If you’ve followed my blog series about building a monitoring solution for vSphere and other infrastructure components you know that I’ve pulled metrics with PowerCLI scripts. With this new plugin to Telegraf I want to see if I can use this as a replacement.
UPDATE: I have a new blog series covering how to set up vSphere monitoring with Telegraf, InfluxDB and Grafana 7. Please check it out
First of, we need to download and upgrade to the new Telegraf package. Check out the download page or upgrade through the repo if you’ve set this up.
On RHEL/CentOS which I’m using I’ll do a
sudo systemctl update telegraf
For other distros/OS’es or a fresh install check out the docs mentioned above.
After upgrading you’ll have a new config file in your telegraf folder, /etc/telegraf/telegraf.conf.rpmnew , which includes the new settings in this version. If you’re doing a fresh install you’ll have all new settings in your telegraf.conf file.
After merging in my existing settings in to the rpmnew file I do a backup of the existing .conf file and then make the .rpmnew file the new config file.
sudo cp /etc/telegraf/telegraf.conf /etc/telegraf/telegraf.conf.bak sudo mv /etc/telegraf/telegraf.conf.rpmnew /etc/telegraf/telegraf.conf
Now, let’s check out the new vSphere settings (documented here)!
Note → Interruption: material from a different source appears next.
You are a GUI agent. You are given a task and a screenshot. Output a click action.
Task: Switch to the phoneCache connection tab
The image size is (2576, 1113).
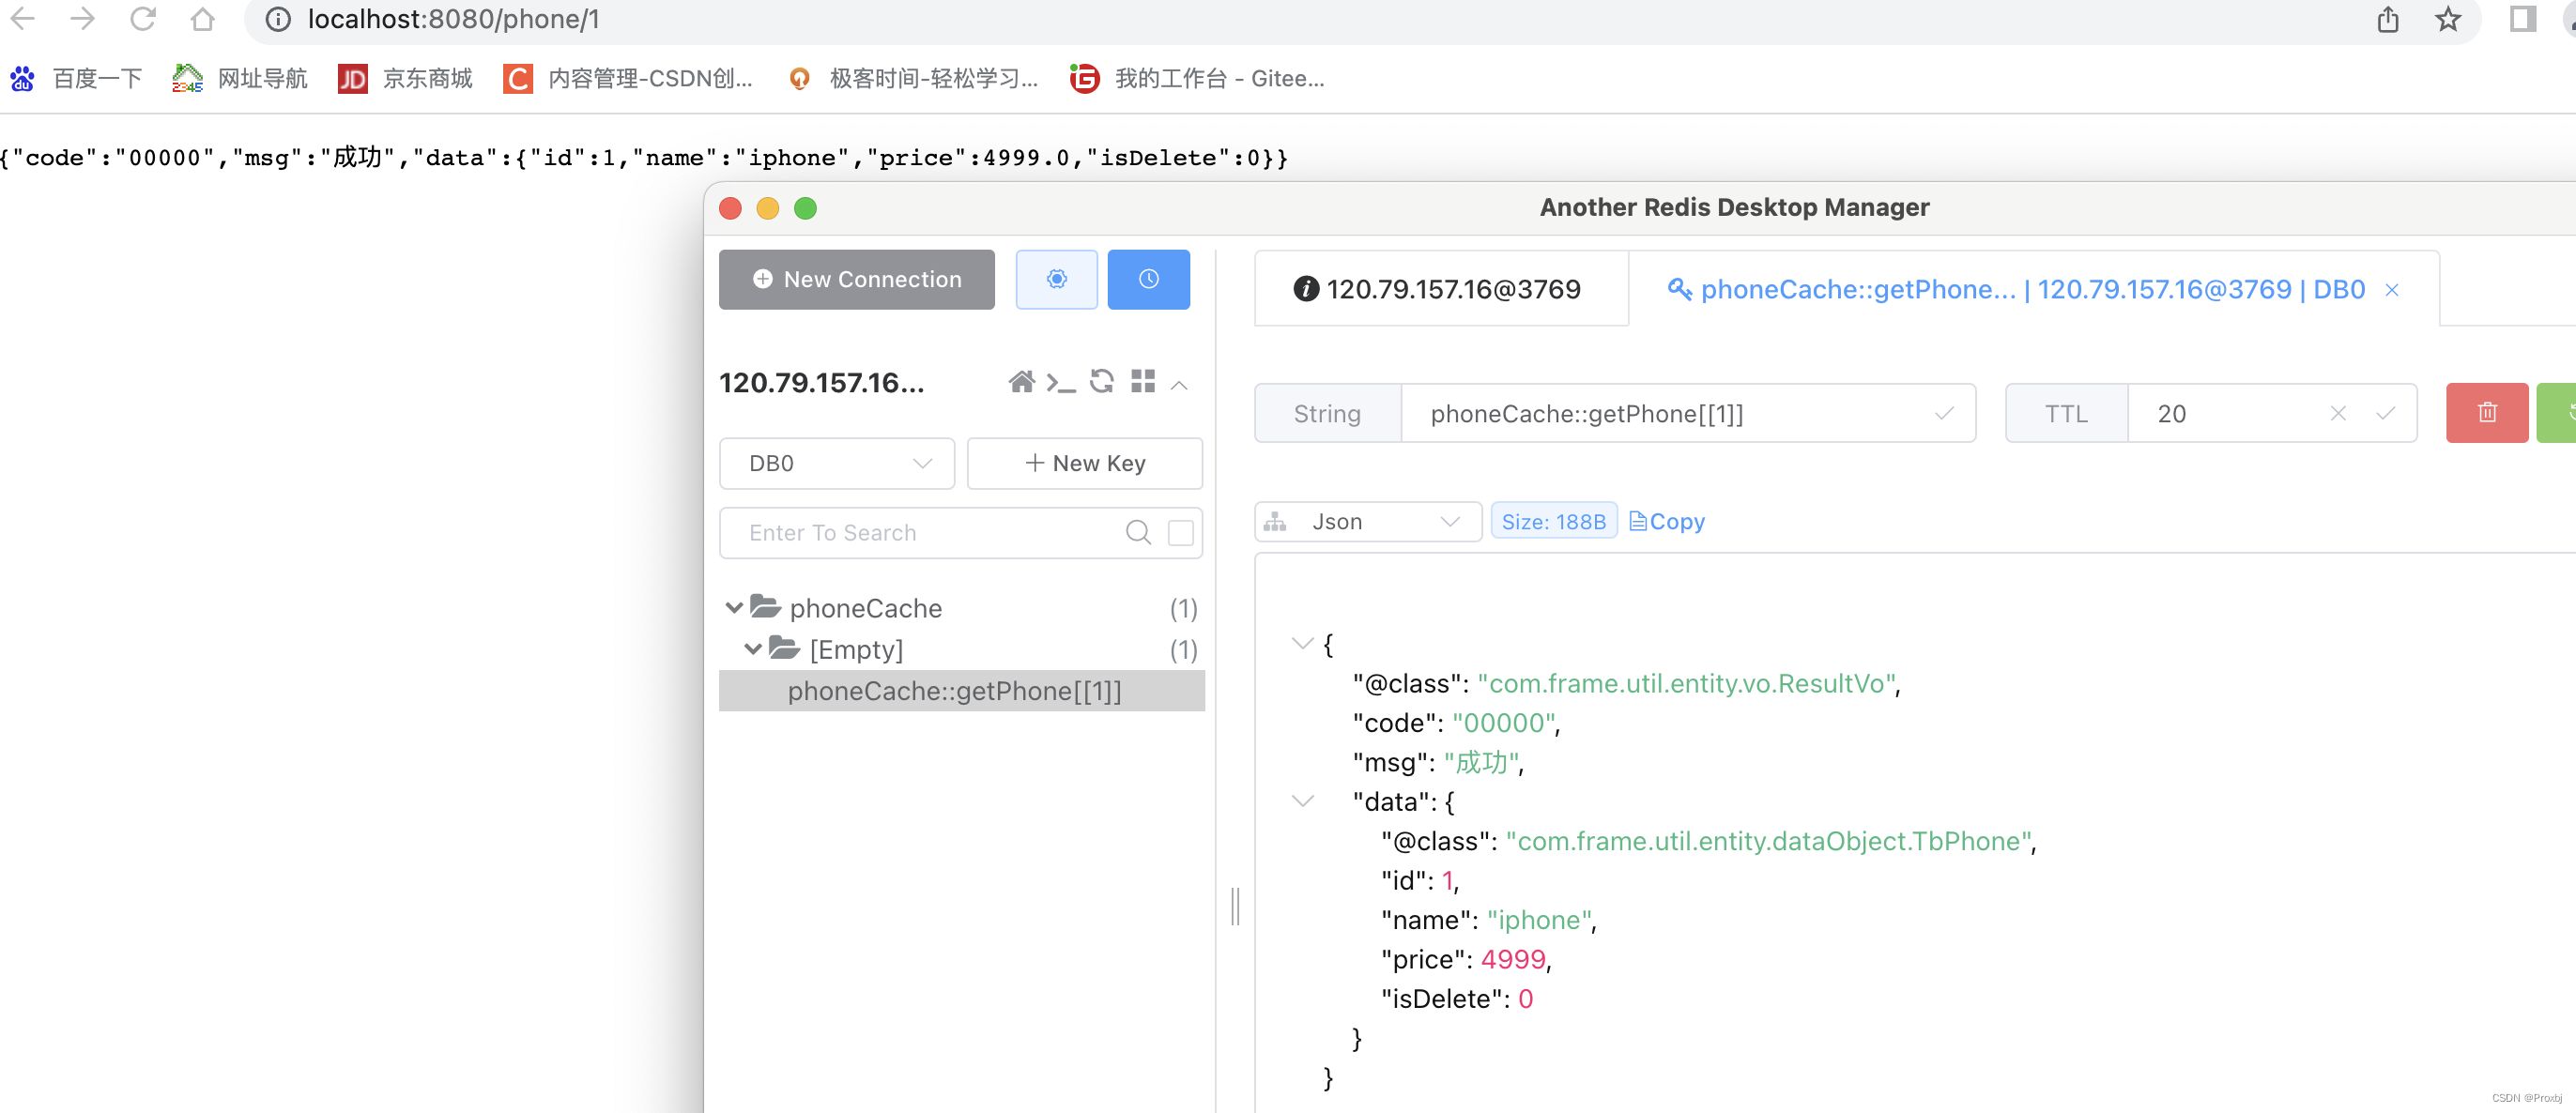pyautogui.click(x=2019, y=289)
The important part is obviously how you connect to vCenter:
# Read metrics from one or many vCenters [[inputs.vsphere]] ## List of vCenter URLs to be monitored. These three lines must be uncommented ## and edited for the plugin to work. vcenters = [ "https://vcenter.local/sdk" ] username = "firstname.lastname@example.org" password = "secret"
and the SSL specifics:
## Optional SSL Config # ssl_ca = "/path/to/cafile" # ssl_cert = "/path/to/certfile" # ssl_key = "/path/to/keyfile" ## Use SSL but skip chain & host verification # insecure_skip_verify = false
Note if you run without trusted certs you’ll need to uncomment the last line here and set it to true
There are a bunch of other settings as well, things like default timeout, rediscovery time etc. Again, check out the docs for more.
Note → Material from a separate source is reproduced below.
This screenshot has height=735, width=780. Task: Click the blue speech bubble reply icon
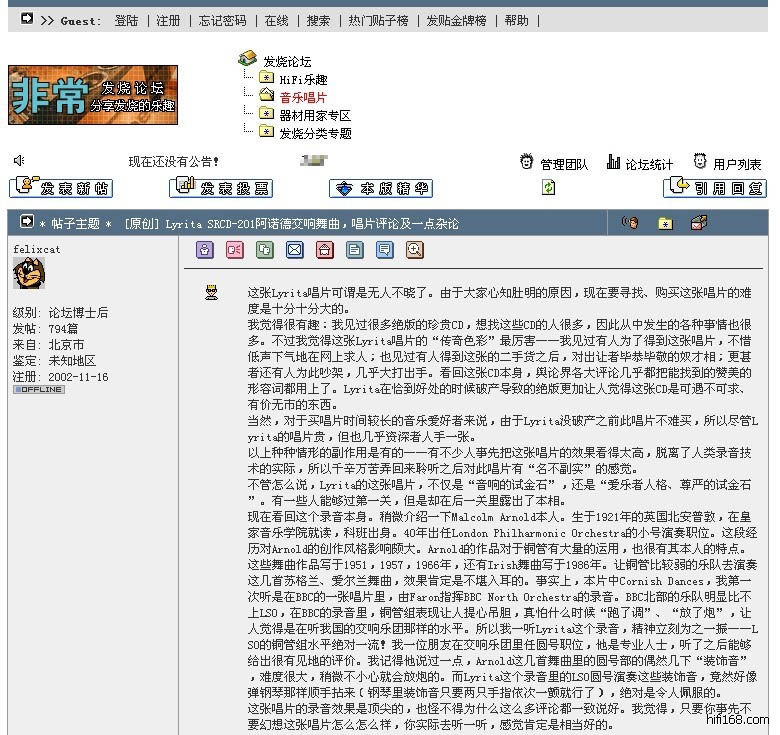pos(385,250)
The actual metrics to pull is also documented of course, and in my initial testing I will run with the defaults which will pull all available metrics. If you want you can include or exclude what you want, which I will be looking into if and when we are replacing the scripts which pulls data in production.
If you haven’t been using Telegraf on the server before you will also need to configure the connection to your InfluxDB server. This is done at the top of the telegraf.conf file. If the telegraf service is running on the same server as your InfluxDB you could go with the defaults and Telegraf will try to connect on localhost:8086 and create a database called Telegraf.
After configuring the plugin with the settings you want you need to restart the telegraf service on your collector and verify that things are running.
Note that the vsphere plugin has been loaded.
Now you should have some new measurements in InfluxDB under the Telegraf database (or whatever database you’ve configured Telegraf to use) with vSphere data:
Let’s head over to Grafana and see if we can use the data over there
As we can see we have lots of data available, stuff like number of powered on/off machines, reboots, vmotions etc looks like something we can create some interesting dashboards from. Here’s just a quick example of some cluster stats.
I will do some more investigating into the Telegraf plugin to see if we can use it in our environment. It seems interesting, and it sure is a really quick way to get started, but in our case it will miss some enrichment metadata / tags (like internal companycode etc) which are done by our scripts. One example of this is that we are using tags to align VMs to SAN through a datastore tag on each VM point. This way we can quickly see which VMs are running on a specific SAN etc.
In a production setup we will also check out the concurrency settings for the plugin, I will assume that the default will not be sufficient when pulling thousands of VMs. We also need to check the load put on our vCenters as this is kind of a no go. Hopefully I’ll be able to find some time for this during the next weeks.